• Work to complete
Using the data below, return every line that holds the word "into".
** Opening Listed records block **
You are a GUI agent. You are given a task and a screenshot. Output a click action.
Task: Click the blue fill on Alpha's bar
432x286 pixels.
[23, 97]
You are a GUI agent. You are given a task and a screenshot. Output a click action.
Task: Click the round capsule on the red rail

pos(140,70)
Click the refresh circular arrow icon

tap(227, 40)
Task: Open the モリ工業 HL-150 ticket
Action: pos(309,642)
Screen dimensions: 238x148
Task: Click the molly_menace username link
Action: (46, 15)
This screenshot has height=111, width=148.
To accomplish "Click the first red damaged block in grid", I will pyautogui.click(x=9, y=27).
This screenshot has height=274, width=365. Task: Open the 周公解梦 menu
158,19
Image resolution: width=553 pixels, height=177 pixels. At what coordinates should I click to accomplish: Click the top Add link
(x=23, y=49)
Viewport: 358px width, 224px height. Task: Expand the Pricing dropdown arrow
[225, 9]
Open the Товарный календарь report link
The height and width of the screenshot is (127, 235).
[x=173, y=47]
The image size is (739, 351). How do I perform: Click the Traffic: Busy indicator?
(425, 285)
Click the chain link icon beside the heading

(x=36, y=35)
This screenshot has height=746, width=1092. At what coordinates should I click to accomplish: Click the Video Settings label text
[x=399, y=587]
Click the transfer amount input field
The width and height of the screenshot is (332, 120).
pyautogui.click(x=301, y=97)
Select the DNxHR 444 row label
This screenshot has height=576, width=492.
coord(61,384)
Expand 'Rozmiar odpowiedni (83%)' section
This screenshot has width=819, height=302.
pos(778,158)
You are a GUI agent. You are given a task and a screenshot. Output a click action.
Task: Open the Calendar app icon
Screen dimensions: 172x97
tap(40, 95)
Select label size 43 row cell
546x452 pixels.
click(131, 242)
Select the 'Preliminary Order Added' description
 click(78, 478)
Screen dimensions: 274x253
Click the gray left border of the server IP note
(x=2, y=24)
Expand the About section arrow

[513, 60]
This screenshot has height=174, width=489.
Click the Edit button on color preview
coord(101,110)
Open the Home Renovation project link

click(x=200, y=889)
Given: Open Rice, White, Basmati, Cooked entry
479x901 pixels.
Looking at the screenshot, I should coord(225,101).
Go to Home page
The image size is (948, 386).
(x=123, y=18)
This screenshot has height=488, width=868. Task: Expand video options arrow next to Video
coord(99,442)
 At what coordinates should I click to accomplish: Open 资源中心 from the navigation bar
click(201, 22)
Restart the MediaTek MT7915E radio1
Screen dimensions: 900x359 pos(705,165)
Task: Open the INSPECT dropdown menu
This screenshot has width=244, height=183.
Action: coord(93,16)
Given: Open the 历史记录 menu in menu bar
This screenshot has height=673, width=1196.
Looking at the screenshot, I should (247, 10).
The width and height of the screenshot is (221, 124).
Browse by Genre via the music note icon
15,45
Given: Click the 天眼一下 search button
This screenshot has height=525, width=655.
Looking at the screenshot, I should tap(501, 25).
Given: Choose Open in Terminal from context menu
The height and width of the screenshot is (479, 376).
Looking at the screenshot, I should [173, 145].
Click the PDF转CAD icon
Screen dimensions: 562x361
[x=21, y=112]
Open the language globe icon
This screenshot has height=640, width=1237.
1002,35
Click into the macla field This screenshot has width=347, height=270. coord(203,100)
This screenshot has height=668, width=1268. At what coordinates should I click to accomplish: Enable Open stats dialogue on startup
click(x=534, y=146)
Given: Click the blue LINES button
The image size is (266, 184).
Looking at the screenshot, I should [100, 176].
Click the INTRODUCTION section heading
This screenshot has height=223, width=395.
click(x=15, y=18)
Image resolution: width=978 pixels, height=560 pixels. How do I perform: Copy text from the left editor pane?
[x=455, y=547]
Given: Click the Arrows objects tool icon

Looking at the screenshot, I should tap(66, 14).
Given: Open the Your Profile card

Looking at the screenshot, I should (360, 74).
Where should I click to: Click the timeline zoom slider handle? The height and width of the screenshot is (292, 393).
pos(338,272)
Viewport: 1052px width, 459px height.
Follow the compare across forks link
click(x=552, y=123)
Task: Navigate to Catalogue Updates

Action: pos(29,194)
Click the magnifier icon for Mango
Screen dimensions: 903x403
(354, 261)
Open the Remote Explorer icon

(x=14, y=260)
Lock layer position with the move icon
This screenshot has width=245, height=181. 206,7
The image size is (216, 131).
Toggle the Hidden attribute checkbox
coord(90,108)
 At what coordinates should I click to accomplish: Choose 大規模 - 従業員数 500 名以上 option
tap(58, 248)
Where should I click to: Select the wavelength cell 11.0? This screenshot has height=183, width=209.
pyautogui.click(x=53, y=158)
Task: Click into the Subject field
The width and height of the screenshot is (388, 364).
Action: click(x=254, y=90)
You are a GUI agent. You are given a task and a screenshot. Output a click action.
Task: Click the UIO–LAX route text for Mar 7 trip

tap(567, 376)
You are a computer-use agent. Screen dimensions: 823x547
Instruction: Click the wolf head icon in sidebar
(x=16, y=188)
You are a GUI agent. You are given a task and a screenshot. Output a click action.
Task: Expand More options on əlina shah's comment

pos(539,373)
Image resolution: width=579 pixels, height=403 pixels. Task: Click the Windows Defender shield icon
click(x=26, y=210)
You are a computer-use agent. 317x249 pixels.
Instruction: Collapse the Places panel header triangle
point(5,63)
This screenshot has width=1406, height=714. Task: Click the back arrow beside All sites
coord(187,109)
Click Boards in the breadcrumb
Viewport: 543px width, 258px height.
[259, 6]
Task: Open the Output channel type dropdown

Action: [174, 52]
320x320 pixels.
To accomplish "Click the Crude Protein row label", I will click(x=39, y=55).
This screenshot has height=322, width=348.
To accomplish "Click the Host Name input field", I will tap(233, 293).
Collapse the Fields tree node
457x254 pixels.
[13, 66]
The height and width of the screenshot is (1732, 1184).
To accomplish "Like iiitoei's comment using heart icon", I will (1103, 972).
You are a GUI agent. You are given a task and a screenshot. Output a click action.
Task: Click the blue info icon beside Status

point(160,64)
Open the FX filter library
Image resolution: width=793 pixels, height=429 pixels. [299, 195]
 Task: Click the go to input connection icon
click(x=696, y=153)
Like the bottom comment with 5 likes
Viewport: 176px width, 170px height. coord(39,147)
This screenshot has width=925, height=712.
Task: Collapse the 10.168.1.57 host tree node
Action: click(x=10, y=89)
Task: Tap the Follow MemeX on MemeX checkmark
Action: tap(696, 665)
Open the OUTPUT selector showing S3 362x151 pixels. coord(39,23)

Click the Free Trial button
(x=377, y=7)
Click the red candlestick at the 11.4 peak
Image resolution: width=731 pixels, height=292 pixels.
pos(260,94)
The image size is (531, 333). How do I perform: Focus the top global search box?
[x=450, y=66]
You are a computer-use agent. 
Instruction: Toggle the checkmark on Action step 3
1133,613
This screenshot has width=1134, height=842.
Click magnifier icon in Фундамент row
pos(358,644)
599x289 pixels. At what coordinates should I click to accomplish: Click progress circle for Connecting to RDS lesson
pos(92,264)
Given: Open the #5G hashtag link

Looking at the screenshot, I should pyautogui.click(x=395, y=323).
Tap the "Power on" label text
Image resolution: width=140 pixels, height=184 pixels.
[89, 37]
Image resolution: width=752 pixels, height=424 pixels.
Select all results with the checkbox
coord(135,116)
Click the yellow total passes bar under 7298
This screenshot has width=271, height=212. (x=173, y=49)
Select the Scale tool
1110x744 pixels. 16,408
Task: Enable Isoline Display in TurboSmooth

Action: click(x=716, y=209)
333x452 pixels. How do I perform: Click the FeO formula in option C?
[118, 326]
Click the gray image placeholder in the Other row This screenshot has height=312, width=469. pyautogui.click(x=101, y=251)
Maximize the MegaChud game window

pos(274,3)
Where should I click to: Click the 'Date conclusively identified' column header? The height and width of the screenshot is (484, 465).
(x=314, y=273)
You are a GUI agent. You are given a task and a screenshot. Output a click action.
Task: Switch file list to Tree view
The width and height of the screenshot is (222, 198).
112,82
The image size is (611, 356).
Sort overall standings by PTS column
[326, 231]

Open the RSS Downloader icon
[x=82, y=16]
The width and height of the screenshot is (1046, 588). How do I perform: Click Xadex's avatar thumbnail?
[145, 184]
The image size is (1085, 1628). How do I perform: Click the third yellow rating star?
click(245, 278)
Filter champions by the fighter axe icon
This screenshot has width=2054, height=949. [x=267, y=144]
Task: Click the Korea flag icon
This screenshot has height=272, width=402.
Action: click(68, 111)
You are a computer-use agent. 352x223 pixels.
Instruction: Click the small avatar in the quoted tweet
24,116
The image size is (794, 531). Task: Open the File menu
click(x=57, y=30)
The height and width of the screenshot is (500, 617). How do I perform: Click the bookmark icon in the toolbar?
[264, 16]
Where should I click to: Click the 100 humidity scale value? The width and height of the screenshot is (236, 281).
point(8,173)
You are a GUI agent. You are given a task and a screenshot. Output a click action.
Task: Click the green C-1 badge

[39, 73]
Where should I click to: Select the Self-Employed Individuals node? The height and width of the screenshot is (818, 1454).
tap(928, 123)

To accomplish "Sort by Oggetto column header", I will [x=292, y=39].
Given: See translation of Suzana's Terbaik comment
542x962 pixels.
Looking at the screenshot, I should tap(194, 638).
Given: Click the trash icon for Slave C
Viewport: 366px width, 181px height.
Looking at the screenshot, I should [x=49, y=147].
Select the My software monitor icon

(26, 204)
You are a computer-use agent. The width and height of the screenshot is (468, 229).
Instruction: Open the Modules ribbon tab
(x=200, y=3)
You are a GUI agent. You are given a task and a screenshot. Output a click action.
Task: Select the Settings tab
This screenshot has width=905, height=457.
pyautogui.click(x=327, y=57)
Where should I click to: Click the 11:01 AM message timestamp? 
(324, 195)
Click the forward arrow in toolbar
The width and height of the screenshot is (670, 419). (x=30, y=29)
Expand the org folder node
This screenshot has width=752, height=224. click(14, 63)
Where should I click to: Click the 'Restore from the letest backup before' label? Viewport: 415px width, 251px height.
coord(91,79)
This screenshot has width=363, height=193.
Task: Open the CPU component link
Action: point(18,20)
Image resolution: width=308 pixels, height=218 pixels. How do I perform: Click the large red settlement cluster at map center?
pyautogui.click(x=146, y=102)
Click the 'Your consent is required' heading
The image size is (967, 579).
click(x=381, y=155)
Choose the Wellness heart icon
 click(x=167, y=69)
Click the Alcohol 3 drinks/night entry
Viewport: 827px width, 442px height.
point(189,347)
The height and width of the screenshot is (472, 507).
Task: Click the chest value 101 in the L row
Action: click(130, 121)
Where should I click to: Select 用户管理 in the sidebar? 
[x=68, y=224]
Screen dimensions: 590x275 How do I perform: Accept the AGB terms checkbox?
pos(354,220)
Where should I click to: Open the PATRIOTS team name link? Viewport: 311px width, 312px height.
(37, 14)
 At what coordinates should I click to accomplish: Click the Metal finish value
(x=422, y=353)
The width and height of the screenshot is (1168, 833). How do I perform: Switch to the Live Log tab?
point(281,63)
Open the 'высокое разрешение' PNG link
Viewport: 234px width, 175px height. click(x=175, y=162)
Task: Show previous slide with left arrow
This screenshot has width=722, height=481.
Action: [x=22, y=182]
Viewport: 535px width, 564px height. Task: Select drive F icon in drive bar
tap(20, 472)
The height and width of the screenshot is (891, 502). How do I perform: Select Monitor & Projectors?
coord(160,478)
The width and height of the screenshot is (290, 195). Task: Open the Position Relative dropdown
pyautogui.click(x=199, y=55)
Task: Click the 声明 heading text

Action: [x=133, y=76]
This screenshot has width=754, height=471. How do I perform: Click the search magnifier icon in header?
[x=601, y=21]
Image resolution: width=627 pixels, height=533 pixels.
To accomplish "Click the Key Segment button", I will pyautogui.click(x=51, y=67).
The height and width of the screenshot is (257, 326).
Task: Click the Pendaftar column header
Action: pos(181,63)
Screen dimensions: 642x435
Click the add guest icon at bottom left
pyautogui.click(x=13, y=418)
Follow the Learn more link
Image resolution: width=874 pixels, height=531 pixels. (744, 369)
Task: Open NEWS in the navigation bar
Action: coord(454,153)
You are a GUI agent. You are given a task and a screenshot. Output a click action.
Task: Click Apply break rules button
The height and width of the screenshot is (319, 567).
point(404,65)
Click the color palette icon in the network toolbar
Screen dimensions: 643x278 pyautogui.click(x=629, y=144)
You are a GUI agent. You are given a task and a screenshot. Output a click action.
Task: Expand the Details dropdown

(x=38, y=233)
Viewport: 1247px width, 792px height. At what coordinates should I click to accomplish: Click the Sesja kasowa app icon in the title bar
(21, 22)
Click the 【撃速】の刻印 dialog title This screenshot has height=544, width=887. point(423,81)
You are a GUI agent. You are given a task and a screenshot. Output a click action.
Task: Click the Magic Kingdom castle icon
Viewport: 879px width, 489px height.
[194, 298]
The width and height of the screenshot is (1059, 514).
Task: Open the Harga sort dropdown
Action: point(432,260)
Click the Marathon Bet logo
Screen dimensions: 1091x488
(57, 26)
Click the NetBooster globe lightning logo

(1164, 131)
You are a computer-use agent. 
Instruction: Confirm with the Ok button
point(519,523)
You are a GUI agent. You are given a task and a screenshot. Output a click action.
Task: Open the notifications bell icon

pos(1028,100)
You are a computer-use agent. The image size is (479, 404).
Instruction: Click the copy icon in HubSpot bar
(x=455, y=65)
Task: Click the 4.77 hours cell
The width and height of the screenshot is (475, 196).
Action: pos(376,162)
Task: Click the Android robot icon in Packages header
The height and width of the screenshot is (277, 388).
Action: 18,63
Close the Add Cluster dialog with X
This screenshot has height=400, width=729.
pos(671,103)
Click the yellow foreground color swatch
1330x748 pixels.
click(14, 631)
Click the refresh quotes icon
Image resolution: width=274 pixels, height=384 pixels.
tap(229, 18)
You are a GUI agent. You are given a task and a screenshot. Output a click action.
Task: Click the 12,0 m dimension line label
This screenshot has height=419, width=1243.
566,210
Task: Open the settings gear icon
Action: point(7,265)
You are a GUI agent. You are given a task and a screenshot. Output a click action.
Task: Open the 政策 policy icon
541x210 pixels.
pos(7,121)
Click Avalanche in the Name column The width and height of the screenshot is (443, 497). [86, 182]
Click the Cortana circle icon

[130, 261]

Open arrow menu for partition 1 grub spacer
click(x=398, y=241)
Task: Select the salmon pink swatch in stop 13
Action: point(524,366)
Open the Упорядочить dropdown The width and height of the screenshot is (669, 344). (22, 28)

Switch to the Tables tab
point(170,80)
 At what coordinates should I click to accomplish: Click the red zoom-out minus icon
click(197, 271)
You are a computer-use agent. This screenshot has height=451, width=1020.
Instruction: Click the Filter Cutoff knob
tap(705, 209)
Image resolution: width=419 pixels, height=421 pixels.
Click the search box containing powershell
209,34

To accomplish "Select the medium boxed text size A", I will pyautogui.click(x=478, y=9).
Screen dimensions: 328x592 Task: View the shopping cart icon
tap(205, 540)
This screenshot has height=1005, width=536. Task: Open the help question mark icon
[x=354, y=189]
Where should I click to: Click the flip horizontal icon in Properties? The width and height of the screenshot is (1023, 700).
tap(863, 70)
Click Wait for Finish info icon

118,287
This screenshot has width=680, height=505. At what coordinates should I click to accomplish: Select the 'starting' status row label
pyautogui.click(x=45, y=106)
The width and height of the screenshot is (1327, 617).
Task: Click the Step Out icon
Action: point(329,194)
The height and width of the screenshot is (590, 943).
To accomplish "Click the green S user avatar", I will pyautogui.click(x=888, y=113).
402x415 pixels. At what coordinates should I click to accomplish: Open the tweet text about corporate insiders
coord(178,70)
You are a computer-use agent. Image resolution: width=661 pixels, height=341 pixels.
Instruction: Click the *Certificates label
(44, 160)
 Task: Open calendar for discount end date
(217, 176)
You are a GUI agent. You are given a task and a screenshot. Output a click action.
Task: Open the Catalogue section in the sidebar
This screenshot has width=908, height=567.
** Closing Listed records block **
• Answer to this exercise
Click into the macla field This screenshot has width=347, height=270. coord(203,100)
Task: Click into the Subject field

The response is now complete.